**KURZE ÜBUNG A:**
Ordne die Zeilen der Datensätze als JSON-Liste von Zeichenketten an, eine Zeichenkette pro Zeile und ohne Leerzeilen. Beginne mit der ersten Zeile der Datensätze und gehe bis einschließlich der Zeile, die "will (404, 258)." enthält.

**ARTIKEL:**
São Paulo. In São Paulo hat die vierte Auflage des größten Treffens des weltweiten progressiven Lagers "Dilemmas of Humanity: Perspectives for Social Transformation" (Dilemmas der Menschheit: Perspektiven für den sozialen Wandel) stattgefunden. Organisiert wurde die Veranstaltung von der brasilianischen Landlosenbewegung (MST), dem Trikontinentalen Institut für Sozialforschung und der Internationalen Versammlung der Völker (IPA).

Vom 7. bis zum 10. April nahmen mehr als 70 Intellektuelle, politische Akteur:innen und Vertreter:innen sozialer Bewegungen aus über 20 Ländern teil – darunter auch der brasilianische Wirtschaftsminister Fernando Haddad und Esther Dweck, Ministerin für Verwaltung des öffentlichen Dienstes und Innovation.

Mit dem Schwerpunkt auf Perspektiven des Globalen Südens, kollektivem Handeln und dem Engagement für eine gerechtere Zukunft bot die Konferenz einen Raum für die Debatte und den Austausch transformativer Lösungen.

**KURZE ÜBUNG B:**
Gib den Wortlaut aus dem Artikel über die Konferenz in São Paulo genau wieder, beginnend mit "Vom 7. bis zum" und weiter bis einschließlich "Dienstes und Innovation.".

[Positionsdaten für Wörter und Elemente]
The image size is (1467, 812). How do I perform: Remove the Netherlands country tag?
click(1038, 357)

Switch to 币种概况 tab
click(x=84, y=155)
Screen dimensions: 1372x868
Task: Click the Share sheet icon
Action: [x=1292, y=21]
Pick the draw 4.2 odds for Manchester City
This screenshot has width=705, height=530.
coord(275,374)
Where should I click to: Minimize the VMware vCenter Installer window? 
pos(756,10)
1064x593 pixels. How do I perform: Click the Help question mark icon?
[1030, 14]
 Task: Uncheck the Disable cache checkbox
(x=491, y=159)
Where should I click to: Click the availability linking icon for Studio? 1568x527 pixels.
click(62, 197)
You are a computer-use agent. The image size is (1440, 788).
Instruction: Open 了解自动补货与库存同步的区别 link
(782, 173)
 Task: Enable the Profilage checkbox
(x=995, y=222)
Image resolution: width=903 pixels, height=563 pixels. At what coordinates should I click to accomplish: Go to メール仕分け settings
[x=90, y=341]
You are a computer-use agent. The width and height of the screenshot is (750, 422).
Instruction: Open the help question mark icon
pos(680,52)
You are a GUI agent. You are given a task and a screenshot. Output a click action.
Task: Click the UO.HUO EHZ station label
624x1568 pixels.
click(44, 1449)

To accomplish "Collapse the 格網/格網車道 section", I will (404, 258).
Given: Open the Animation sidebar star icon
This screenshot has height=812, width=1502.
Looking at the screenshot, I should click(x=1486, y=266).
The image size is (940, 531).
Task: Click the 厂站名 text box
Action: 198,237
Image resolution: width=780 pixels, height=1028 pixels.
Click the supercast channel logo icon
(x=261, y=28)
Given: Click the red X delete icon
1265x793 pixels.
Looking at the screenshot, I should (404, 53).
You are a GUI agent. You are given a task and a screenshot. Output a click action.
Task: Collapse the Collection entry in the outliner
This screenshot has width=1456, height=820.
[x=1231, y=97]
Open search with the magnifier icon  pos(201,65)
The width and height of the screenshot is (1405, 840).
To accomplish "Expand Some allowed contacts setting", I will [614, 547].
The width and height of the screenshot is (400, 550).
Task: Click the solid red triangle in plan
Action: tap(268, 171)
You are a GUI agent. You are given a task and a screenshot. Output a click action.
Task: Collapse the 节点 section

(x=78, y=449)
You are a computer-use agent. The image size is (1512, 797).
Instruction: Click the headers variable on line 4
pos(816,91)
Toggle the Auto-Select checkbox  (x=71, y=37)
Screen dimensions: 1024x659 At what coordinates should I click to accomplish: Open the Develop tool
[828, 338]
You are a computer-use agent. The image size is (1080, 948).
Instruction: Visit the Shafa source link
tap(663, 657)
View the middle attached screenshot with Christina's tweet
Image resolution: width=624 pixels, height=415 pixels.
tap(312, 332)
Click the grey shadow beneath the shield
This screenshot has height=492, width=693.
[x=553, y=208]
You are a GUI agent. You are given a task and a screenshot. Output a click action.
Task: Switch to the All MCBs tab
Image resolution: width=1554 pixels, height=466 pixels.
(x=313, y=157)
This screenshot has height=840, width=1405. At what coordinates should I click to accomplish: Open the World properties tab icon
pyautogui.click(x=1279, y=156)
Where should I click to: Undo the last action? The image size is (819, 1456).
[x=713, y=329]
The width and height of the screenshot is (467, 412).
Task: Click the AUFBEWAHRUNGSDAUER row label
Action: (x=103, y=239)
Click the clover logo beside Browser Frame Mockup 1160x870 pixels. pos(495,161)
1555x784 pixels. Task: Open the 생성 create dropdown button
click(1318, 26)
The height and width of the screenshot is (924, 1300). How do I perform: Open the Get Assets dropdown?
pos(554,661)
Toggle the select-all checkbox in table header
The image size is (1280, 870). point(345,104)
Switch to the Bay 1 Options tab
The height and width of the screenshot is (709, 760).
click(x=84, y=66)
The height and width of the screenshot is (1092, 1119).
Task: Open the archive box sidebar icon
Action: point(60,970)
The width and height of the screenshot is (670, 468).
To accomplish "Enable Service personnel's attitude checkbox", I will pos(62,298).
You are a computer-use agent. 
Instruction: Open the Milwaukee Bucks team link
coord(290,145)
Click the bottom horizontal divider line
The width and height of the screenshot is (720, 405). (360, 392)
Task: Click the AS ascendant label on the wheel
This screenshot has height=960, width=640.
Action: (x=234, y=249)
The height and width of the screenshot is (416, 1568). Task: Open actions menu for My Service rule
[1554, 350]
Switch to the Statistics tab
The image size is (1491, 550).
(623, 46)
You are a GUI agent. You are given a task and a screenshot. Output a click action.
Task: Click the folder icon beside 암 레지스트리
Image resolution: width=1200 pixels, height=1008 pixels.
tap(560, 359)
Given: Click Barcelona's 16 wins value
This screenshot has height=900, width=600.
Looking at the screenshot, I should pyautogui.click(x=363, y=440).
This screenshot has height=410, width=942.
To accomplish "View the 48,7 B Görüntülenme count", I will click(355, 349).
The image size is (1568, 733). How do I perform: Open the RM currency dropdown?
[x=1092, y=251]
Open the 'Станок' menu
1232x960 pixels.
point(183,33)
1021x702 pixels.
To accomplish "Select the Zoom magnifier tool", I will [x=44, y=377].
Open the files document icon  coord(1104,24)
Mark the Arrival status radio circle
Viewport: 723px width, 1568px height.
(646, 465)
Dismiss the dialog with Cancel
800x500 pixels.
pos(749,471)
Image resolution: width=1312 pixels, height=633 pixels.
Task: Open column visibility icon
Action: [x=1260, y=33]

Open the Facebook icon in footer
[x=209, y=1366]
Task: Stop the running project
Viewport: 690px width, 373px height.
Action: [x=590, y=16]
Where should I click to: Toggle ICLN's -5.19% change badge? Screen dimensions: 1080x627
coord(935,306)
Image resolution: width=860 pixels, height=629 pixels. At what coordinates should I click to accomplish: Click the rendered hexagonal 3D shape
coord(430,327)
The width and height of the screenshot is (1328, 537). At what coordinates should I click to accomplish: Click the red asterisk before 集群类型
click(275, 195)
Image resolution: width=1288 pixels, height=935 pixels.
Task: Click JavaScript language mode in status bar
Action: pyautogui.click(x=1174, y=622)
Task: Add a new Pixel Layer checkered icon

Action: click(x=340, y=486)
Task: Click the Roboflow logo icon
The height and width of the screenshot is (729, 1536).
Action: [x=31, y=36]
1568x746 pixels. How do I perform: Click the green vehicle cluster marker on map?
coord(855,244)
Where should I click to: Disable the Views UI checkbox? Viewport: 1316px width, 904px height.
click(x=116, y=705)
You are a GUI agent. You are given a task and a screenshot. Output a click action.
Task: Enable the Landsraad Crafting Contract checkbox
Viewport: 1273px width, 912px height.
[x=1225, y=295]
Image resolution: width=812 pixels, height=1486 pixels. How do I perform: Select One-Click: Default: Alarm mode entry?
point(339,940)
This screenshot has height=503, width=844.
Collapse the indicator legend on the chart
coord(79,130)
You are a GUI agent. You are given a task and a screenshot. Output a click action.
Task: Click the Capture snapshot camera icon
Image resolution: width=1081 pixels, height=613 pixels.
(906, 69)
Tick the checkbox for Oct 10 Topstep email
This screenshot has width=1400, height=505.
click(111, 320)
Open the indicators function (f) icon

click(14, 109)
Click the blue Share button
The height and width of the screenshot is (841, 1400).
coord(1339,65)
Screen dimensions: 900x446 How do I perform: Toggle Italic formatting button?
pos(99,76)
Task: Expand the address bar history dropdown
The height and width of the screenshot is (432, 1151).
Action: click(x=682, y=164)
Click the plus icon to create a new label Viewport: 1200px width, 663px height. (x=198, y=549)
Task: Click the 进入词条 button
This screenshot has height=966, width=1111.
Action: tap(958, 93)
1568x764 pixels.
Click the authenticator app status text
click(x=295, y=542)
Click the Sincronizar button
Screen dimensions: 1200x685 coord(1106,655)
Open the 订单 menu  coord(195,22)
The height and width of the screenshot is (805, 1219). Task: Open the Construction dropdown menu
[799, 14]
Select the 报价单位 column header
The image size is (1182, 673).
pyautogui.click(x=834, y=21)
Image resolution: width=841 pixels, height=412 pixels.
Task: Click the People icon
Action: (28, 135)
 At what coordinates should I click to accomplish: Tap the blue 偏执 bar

**ENDGÜLTIGE ANTWORT A:**
[
  "The image size is (1467, 812). How do I perform: Remove the Netherlands country tag?",
  "click(1038, 357)",
  "Switch to 币种概况 tab",
  "click(x=84, y=155)",
  "Screen dimensions: 1372x868",
  "Task: Click the Share sheet icon",
  "Action: [x=1292, y=21]",
  "Pick the draw 4.2 odds for Manchester City",
  "This screenshot has width=705, height=530.",
  "coord(275,374)",
  "Where should I click to: Minimize the VMware vCenter Installer window? ",
  "pos(756,10)",
  "1064x593 pixels. How do I perform: Click the Help question mark icon?",
  "[1030, 14]",
  " Task: Uncheck the Disable cache checkbox",
  "(x=491, y=159)",
  "Where should I click to: Click the availability linking icon for Studio? 1568x527 pixels.",
  "click(62, 197)",
  "You are a computer-use agent. The image size is (1440, 788).",
  "Instruction: Open 了解自动补货与库存同步的区别 link",
  "(782, 173)",
  " Task: Enable the Profilage checkbox",
  "(x=995, y=222)",
  "Image resolution: width=903 pixels, height=563 pixels. At what coordinates should I click to accomplish: Go to メール仕分け settings",
  "[x=90, y=341]",
  "You are a computer-use agent. The width and height of the screenshot is (750, 422).",
  "Instruction: Open the help question mark icon",
  "pos(680,52)",
  "You are a GUI agent. You are given a task and a screenshot. Output a click action.",
  "Task: Click the UO.HUO EHZ station label",
  "624x1568 pixels.",
  "click(44, 1449)",
  "To accomplish \"Collapse the 格網/格網車道 section\", I will (404, 258)."
]

**ENDGÜLTIGE ANTWORT B:**
Vom 7. bis zum 10. April nahmen mehr als 70 Intellektuelle, politische Akteur:innen und Vertreter:innen sozialer Bewegungen aus über 20 Ländern teil – darunter auch der brasilianische Wirtschaftsminister Fernando Haddad und Esther Dweck, Ministerin für Verwaltung des öffentlichen Dienstes und Innovation.